Peking (AFP) - Als erster US- Präsident seit dem Massaker auf dem Pekinger Tiananmen-Platz ist Bill Clinton gestern zu seinem umstrittenen Staatsbesuch in China eingetroffen. Erste Station der neuntägigen Reise war die historische Kaiserstadt Xian. Dort verteidigte Clinton in einer Rede die Politik des Dialogs gegenüber Peking. Schon vor dem Abflug hatte er sich erneut dagegen ausgesprochen, China in der Diskussion um Menschenrechte "in die Enge zu treiben".

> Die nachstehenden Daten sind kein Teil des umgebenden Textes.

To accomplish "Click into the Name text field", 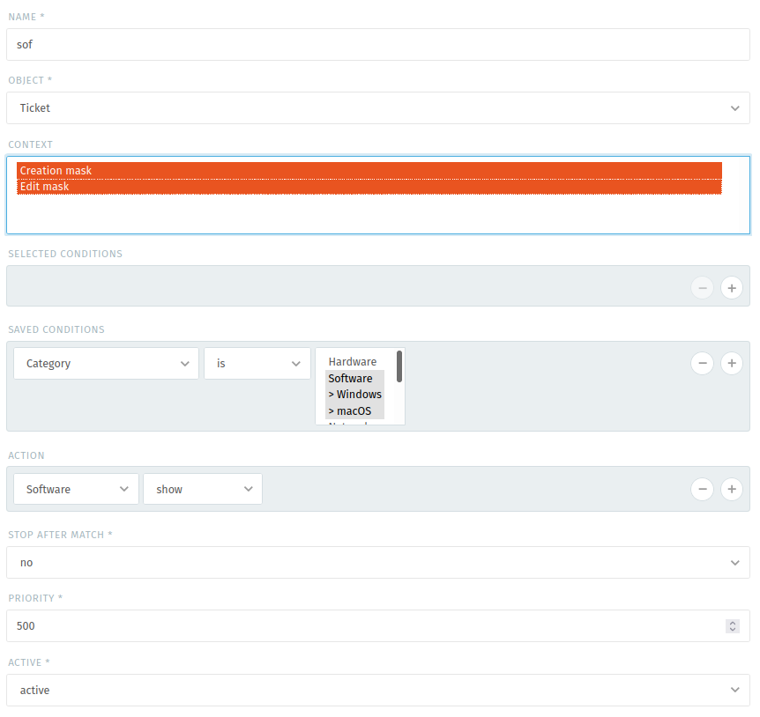I will tap(378, 45).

In Xian nahm die Polizei am Tag vor Clintons Ankunft nach Angaben des Hongkonger Informationszentrums für Menschenrechte und demokratische Bewegung in China die Dissidenten Yan Jun und Li Zhiying fest. Yan gehörte zu den 70 Bürgerrechtlern, die Clinton in einem offenen Brief aufgefordert hatten, bei seinem Besuch auch mit Regimegegnern zu sprechen und die umstrittene Empfangszeremonie auf dem "blutbefleckten Tiananmen-Platz" abzusagen.

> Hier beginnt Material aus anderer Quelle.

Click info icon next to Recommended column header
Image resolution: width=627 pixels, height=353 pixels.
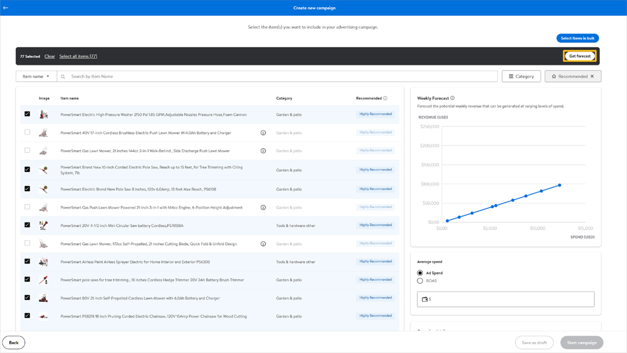385,98
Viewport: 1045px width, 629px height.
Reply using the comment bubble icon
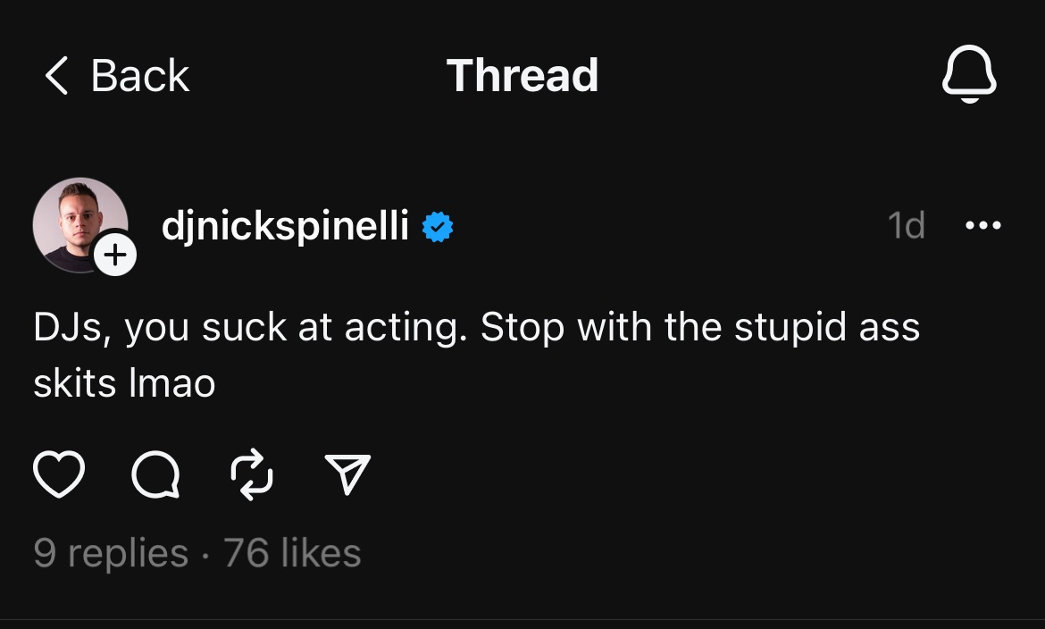point(155,474)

Der 32jährige Li trat in der Vergangenheit mehrfach als Unterzeichner von Protesteingaben hervor. Beide seien aus ihren Wohnungen abgeführt worden, meldete das Informationszentrum.

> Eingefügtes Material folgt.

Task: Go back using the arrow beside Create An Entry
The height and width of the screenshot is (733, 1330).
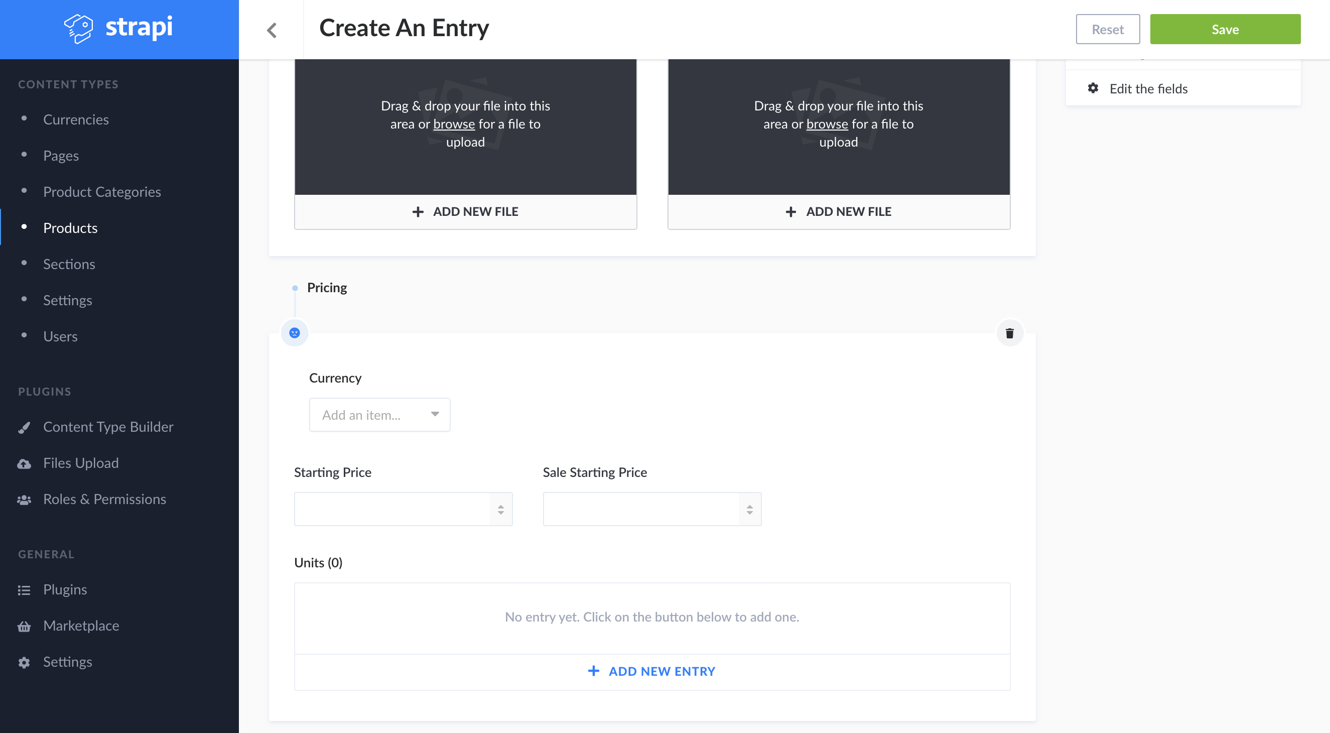Action: (x=272, y=29)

Die chinesische Polizei hinderte zudem ausländische Journalisten daran, ein Gespräch mit einem bekannten Bürgerrechtler zu führen. Am Samstag will die chinesische Führung den Gast mit einer von Menschenrechtlern scharf kritisierten Zeremonie auf dem Tiananmen-Platz begrüßen, wo sie im Juni 1989 die Demokratiebewegung mit Panzern niederwalzen ließ.